We could move through Lent as an occasion for making ourselves feel terribly. It has been done far too often. We could recite sins, faults and foibles until we grow blue in the face. We could demand resolutions or sacrifices to be made in order to make us feel better about our wrongdoings, or that liturgies be recited, like incantations, that magically repair what is, at core, pathological in us. We could spend periods of silence and meditation, where we concentrate on our innate humanness and our flawed nature.

To do so would simply make us feel badly about ourselves. To claim that the ritual incantations and sacrifices render us healed, better, more right, more sinless, more perfect is silly. The issue is not that the incantations and rituals don't work. It is that they are wrongly focused. Do you see it? Do you perceive the seasonal misdirection here?

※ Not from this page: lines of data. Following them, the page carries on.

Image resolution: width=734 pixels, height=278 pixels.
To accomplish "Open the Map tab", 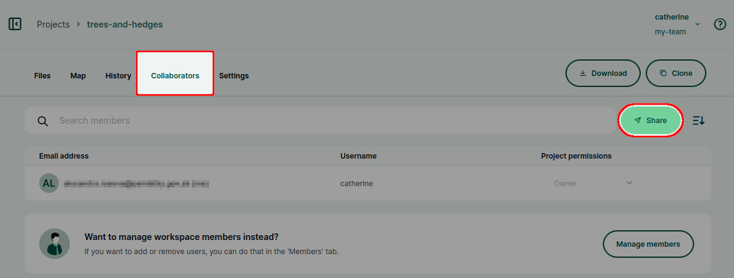I will coord(78,76).
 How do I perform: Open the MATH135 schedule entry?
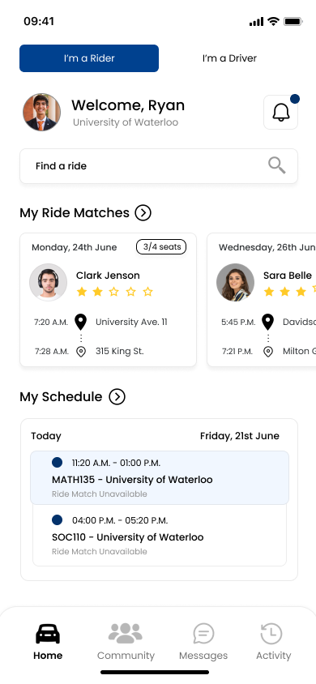pos(160,477)
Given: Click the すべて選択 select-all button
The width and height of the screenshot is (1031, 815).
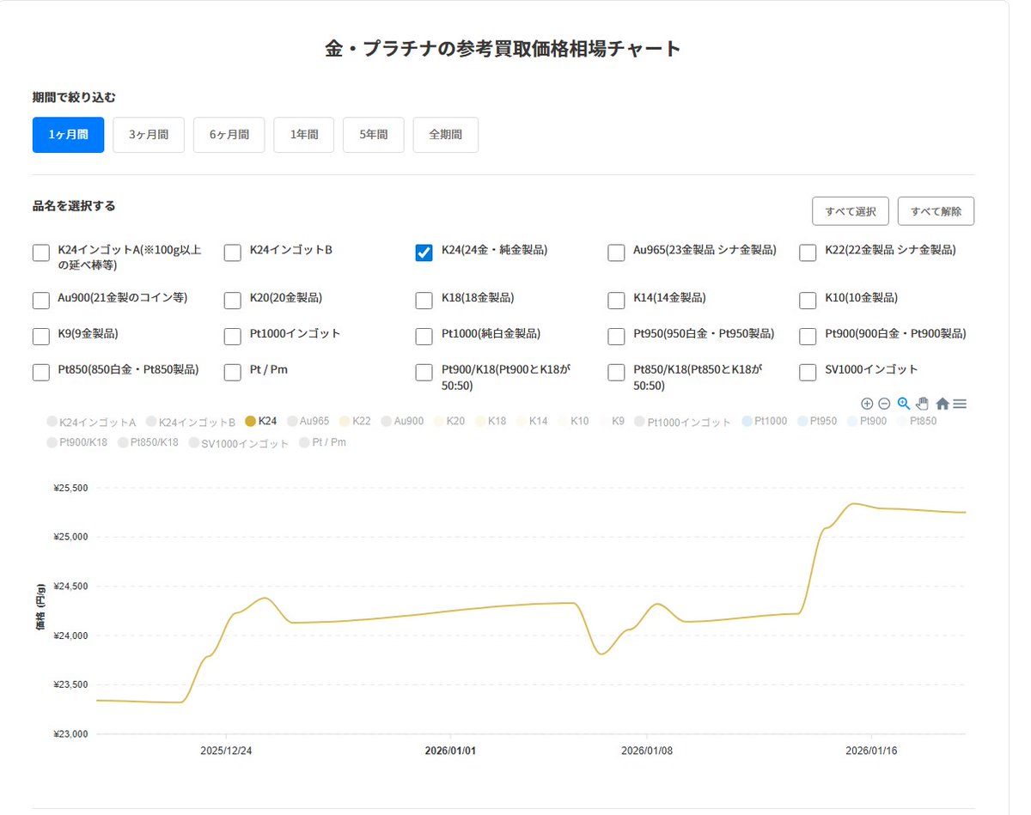Looking at the screenshot, I should (850, 210).
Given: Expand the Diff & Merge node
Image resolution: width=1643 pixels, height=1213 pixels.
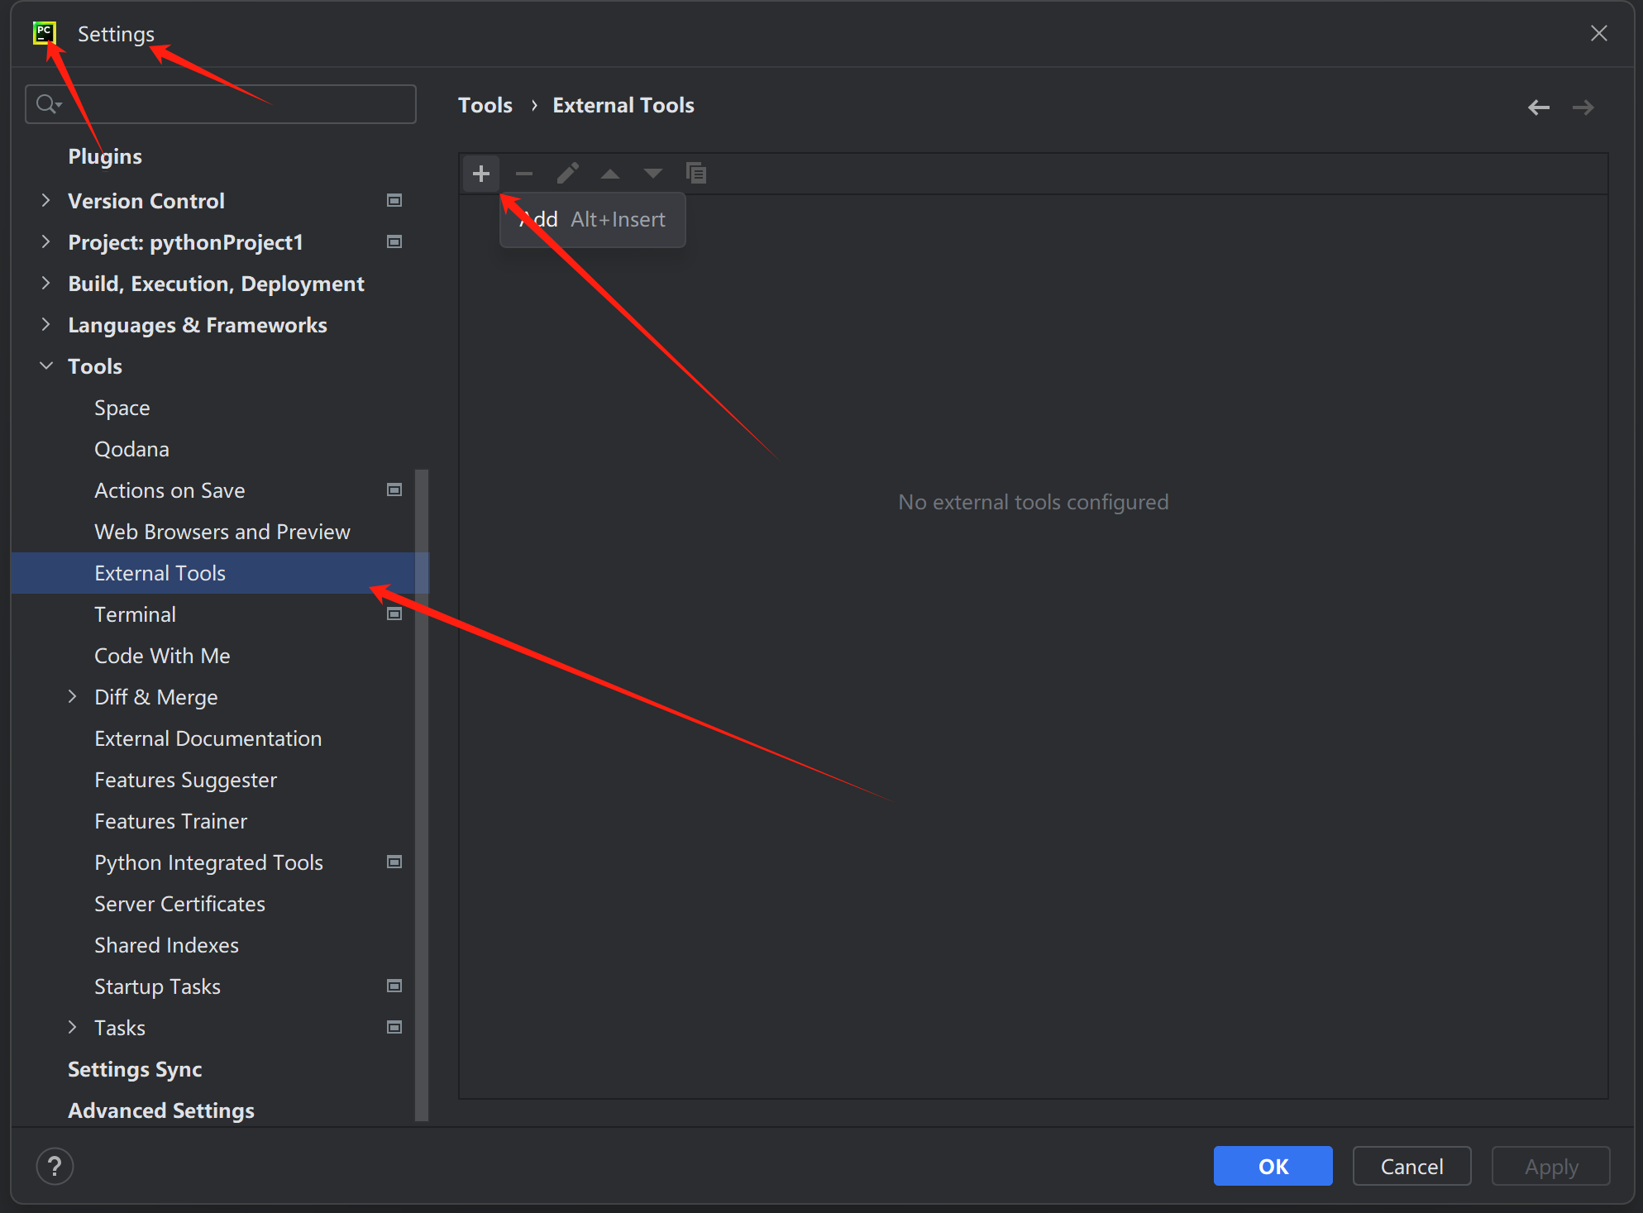Looking at the screenshot, I should (x=72, y=697).
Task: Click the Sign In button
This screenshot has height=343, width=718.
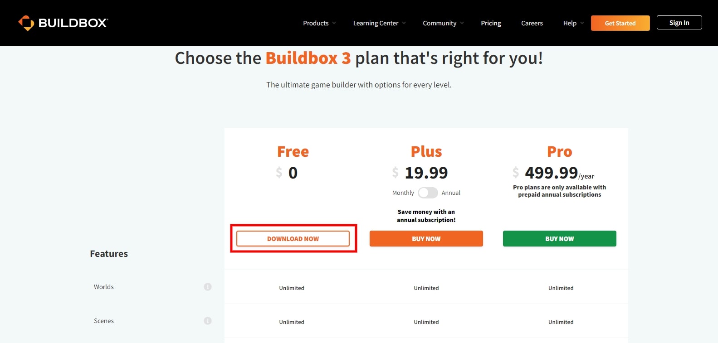Action: click(679, 23)
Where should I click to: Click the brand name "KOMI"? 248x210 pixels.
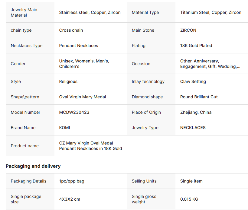point(64,128)
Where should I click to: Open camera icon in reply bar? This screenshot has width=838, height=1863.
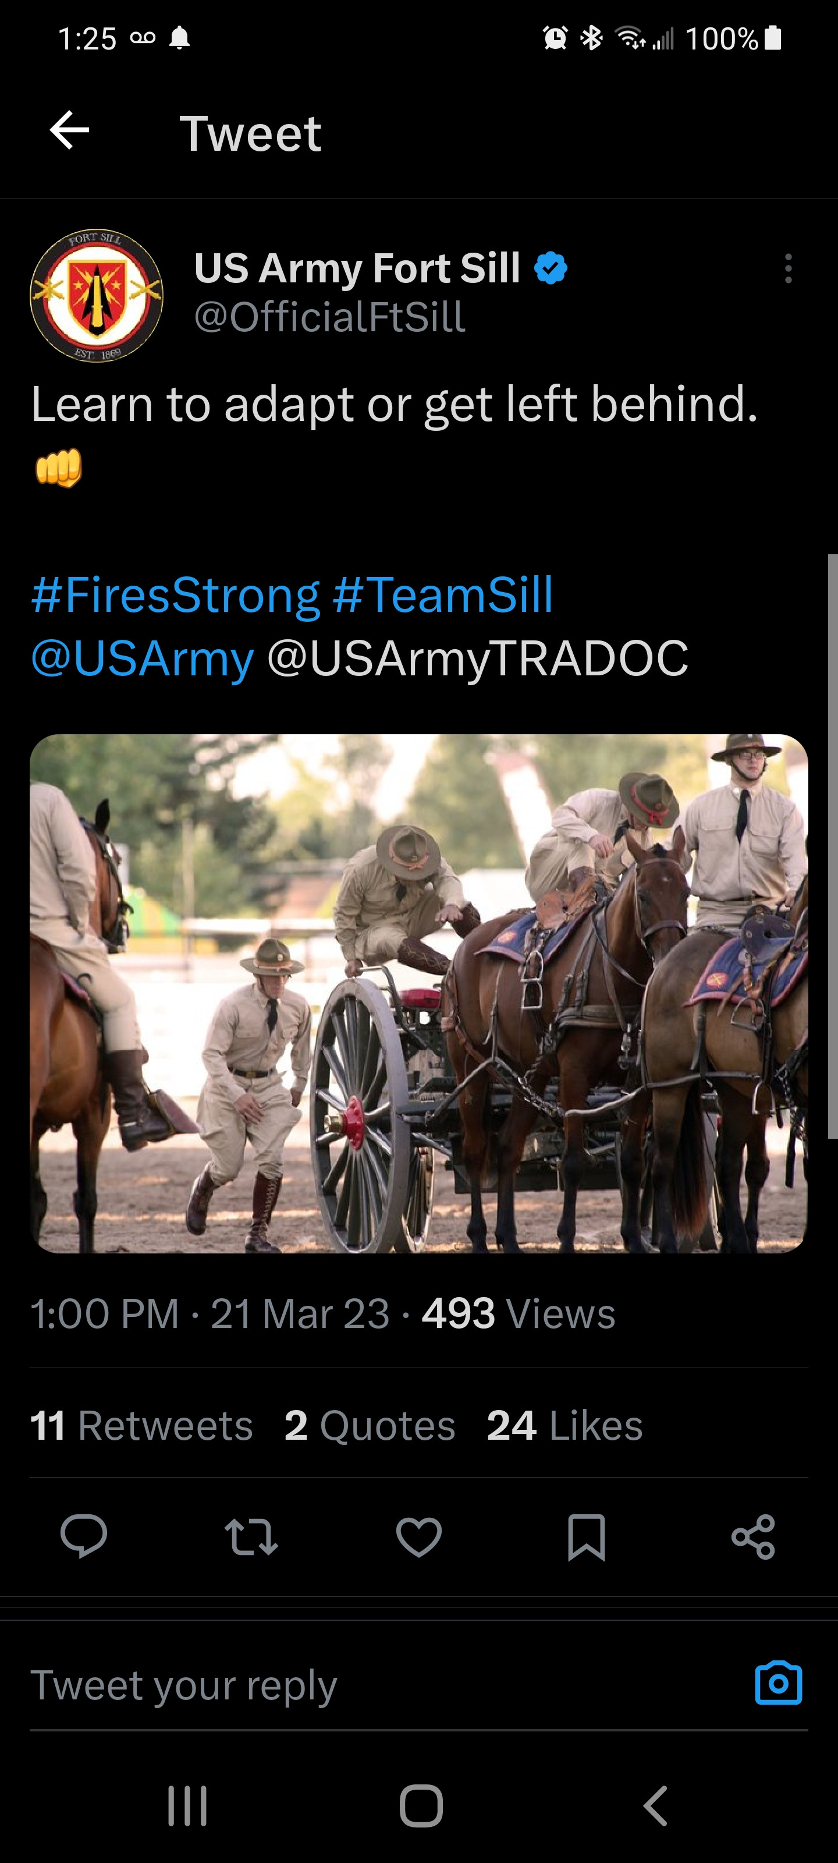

Lent 's focus has far too often been on ourselves. Lent has become a season of fixing ourselves, healing innate sinfulness and natural, human flaws. It, like so much else in the Church, has been about us, we, me and I. In fact, that is why many, particularly in the past, had joined churches. They had been led to think that there was something wrong with them that only the Church could fix. That flaw is overcome in humanity only by God, and the institutions that represent the sacred.

What if we were to see Lent differently? What if we were to see it as the season of walking with Jesus to the Cross of his own sacrifice. The subject of that spiritual sentence would be Jesus Christ. Its object would be every other, those served by the sacrifice that Jesus Christ makes. Lent is not about him. It is not about us. It is about every person. It is about the sacrifices that we make for others, not for ourselves.

If we return to the notion that Lent is time of preparation for entering (again) into the Church, what if that entry meant serving others instead of overcoming our own faults, weaknesses and sins? What if Lent were about being a Church of sacrifice for others, building others up and empowering them in whatever context they find themselves.

Sinfulness, and our Lenten concentration on our own sinfulness, is deadly. It kills the mission of the Church. Instead, if Lent could be about a walk with an imperfect, sinful, uncertain savior to the service of every living being, past, present and future, then we could begin to move the emphasis from ourselves to serving those around us who suffer and struggle. Lent could be about them, just like the ministry and mission of Jesus Christ was and is about them.